Report criticizes EPA’s decision to deny blending requirement exemptions under the Renewable Fuel Standard

After years of requests by renewable fuels supporters in Congress, the U.S. Government Accountability Office released a report Nov. 3 analyzing the impact of the Renewable Fuel Standard on small refineries.

The RFS requires fuels to be blended with a minimum volume of renewable fuel. Small refineries can file a petition to EPA annually for an exemption based on “disproportionate economic hardship.”

EPA must then evaluate the petitions in consultation with the Department of Energy – however, EPA and DOE do not have clear policies and procedures specifying how to make exemption decisions.

In June, the Environmental Protection Agency denied 61 petitions from small refineries for relief under the RFS for compliance years between 2019 and 2021. EPA said that none of the petitions demonstrated disproportionate economic hardship caused by compliance with the RFS when compared to larger refineries.

The GAO report shows that EPA has no basis to claim that small and large refineries bear the same costs when complying with the RFS. GAO encourages EPA to reassess its conclusion that small refineries recover compliance costs through their sales of gas and diesel.

“EPA’s ethanol mandate has been crushing America’s small refineries for years,” says John Barrasso, R-Wyo. “Today’s report shows that the Biden administration has arbitrarily denied small refineries relief from this mandate.
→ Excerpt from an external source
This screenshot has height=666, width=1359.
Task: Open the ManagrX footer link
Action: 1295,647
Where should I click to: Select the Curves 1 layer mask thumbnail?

It is high time that the administration reverse course, grant relief to small refineries, and clean up its gross mismanagement of this program.”

Despite receiving support from lawmakers, biofuels groups are slamming the report and defending EPA’s decisions.

“In the past, SREs were improperly granted to refiners, not because of disproportionate economic hardship, but as a political tool to let the oil industry off the hook for its biofuel blending obligations,” says Growth Energy CEO Emily Skor. “This report does a disservice to the recent progress EPA has made since halting the abuse of SREs nationwide, in line with a key holding issued by the U.S. Court of Appeals for the Tenth Circuit.”

Renewable Fuels Association president and CEO Geoff Cooper also criticizes the report calling it “shoddy.” RFA claims so much changed in the program since the report was requested three years ago that it’s not only flawed, but obsolete upon arrival.

“You simply can’t make this stuff up,” Cooper says. “The bottom line is there is no such thing as ‘disproportionate economic hardship’ under the RFS. All refiners–large or small, merchant or integrated–face the same compliance obligations and they all pass their RIN costs on to fuel blenders at the terminal. Period.”

While the GAO report is critical of EPA’s decisions on exemption requests, the GAO did not actually analyze whether refiners face economic hardship from the RFS.

The report outlines seven recommendations including five to EPA and two to the DOE on how to improve the small-refinery exemption program.